**DOCUMENT**
+++
# what should i put in my snowballs?



## mrsgcpete (Sep 16, 2012)

Good morning, 
so this is actually the quilt got me to make the jump back in to my own account on HT. so i made this floating nine patch baby quilt while Greencountypete was away for the weekend. and I am usually a quilt tie-er but i would like to put something in these snow ball blocks? it is not layered yet so applique is an option. i plan on donating this to the linus project, but its my first linus quilt and my first snowball pattern? 

any ideas? 

thanks
theresa


----------



## maxine (Jun 22, 2004)

Wow!! I really like that pattern!! where did you get it?? I'd love to have a copy.. and I do like your colors..and as for what I'd put in the middle...Nothing but some quilting..not much help to you I know.. but the pattern design looks very elegant just like it is..


----------



## Tinker (Apr 5, 2004)

Looks great as it is, but you could use some red thread & quilt a heart in there--that would be pretty simple.


----------



## Debbie in Wa (Dec 28, 2007)

I agree with Tinker about the red thread. I sure would make those "pop".


----------



## mrsgcpete (Sep 16, 2012)

that is a great idea! i love hearts. and hearts in the middle is a great idea. i might even doe them by hand.

the pattern is a freebie from the internet... its called floating nine patch . i used fabric i had in the house and i really like how it turned out . i posted a few months ago about what to do when everyone has a quilt but you still want to sew. and i decided to do linus quilts. they are small i can try new patterns and techniques. here is the link to this pattern.

Floating Nine Patch Baby Quilt Pattern

thanks for your ideas!


----------



## Tinker (Apr 5, 2004)

Post pics again when you get it finished!


----------



## Maura (Jun 6, 2004)

I have the red rose on blue background. I love it. I


----------



## Ruby (May 10, 2002)

Snow men would also be pretty on your snowballs.


----------



## mrsgcpete (Sep 16, 2012)
+++
**GIVEN INSTRUCTION A**
From the quilt thread, return the passage that begins at the words "Looks great as" and ends after "(Dec 28, 2007)".
**GIVEN INSTRUCTION B**
List every username that posts in the quilt thread, naming each one once.
**GIVEN INSTRUCTION C**
In the quilt thread, which project does the quilt's maker plan to donate it to?
Answer using only the quilt thread.

**COLLECTED DATA**
+++
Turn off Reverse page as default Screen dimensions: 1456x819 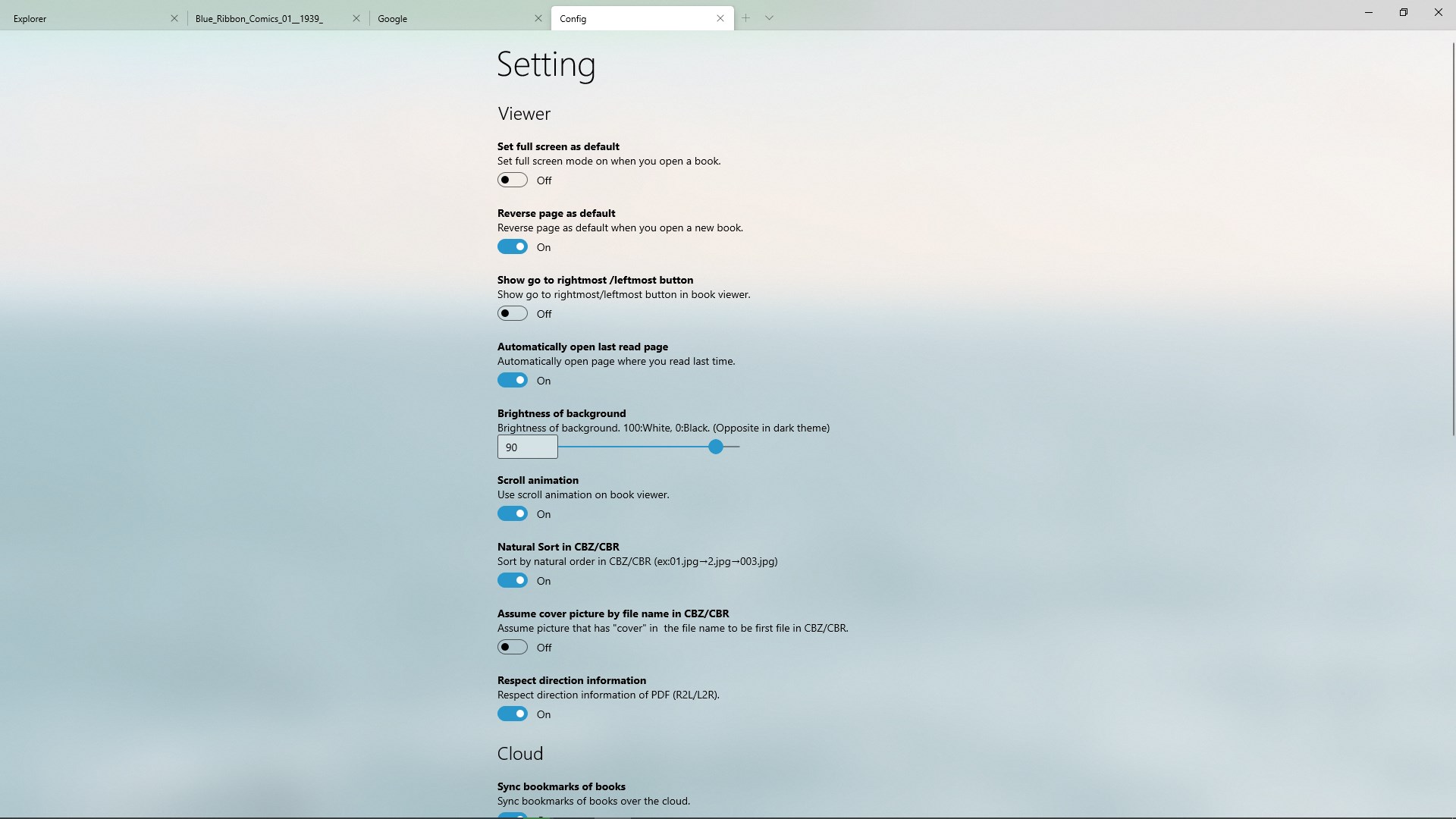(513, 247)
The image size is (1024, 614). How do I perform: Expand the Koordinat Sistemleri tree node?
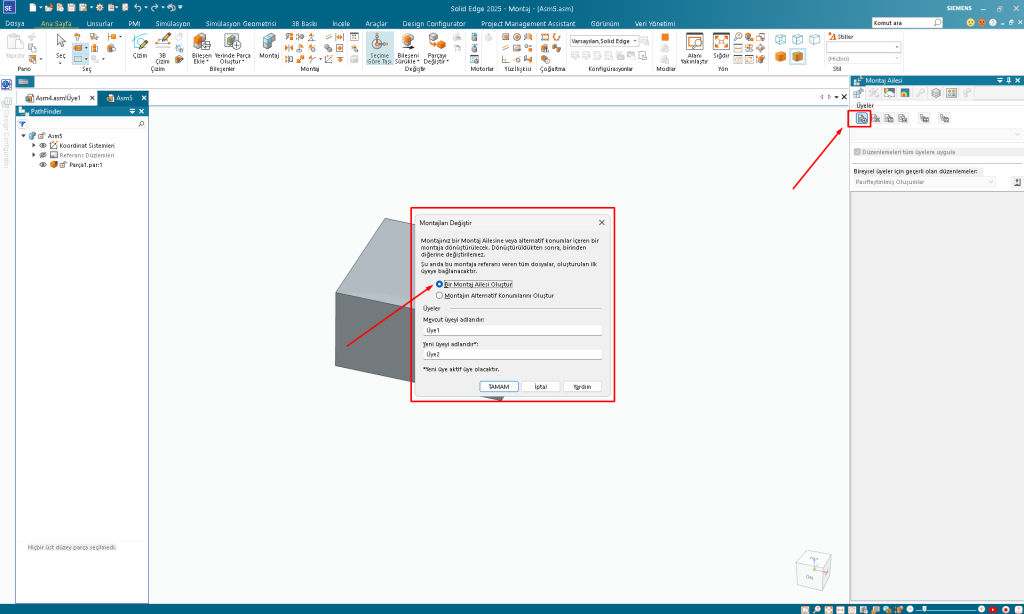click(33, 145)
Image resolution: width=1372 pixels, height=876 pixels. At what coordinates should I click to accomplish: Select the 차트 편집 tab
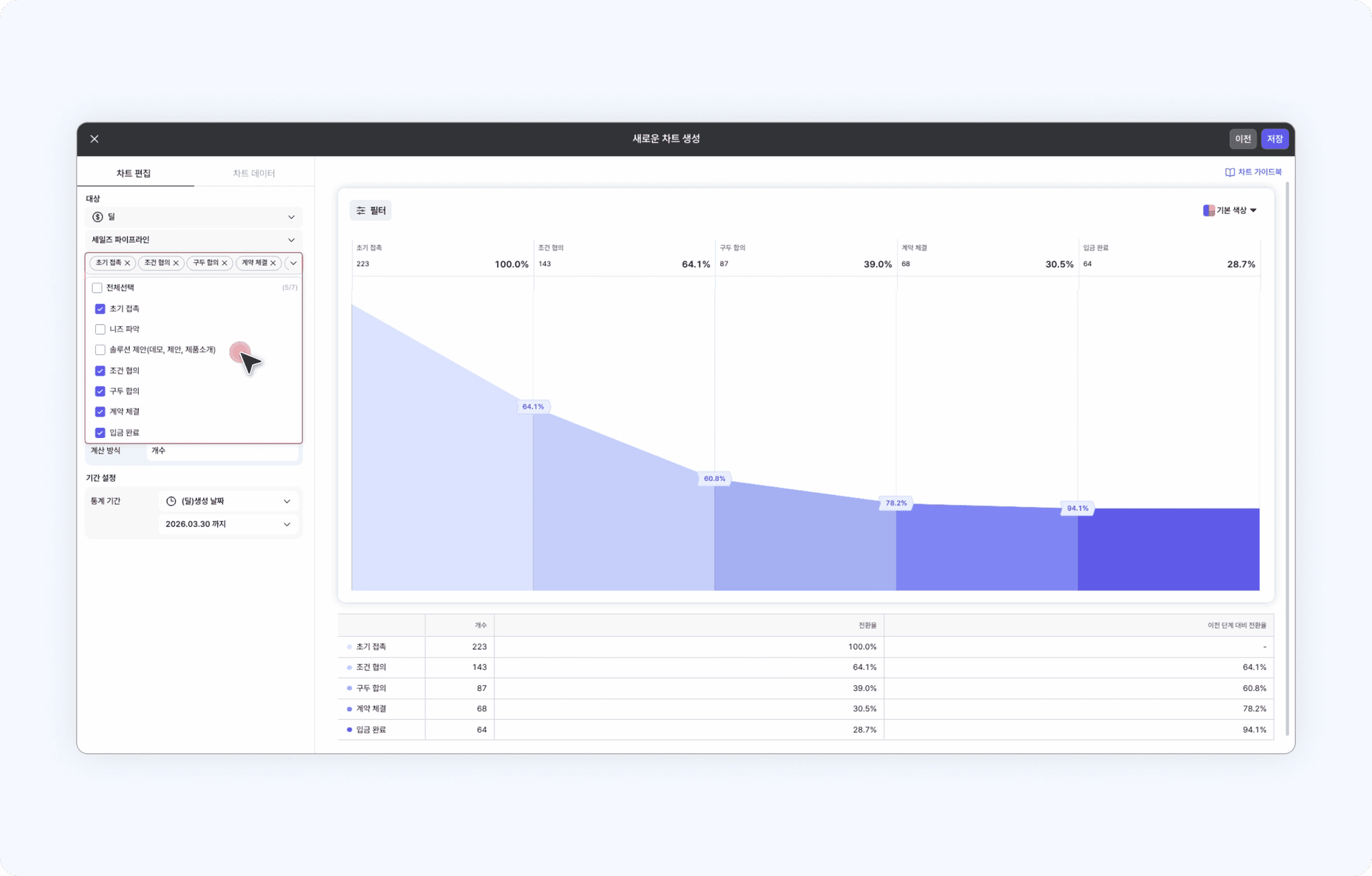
+++
**TASK OUTPUT A**
Looks great as it is, but you could use some red thread & quilt a heart in there--that would be pretty simple.


----------



## Debbie in Wa (Dec 28, 2007)

**TASK OUTPUT B**
mrsgcpete, maxine, Tinker, Debbie in Wa, Maura, Ruby

**TASK OUTPUT C**
The Linus project.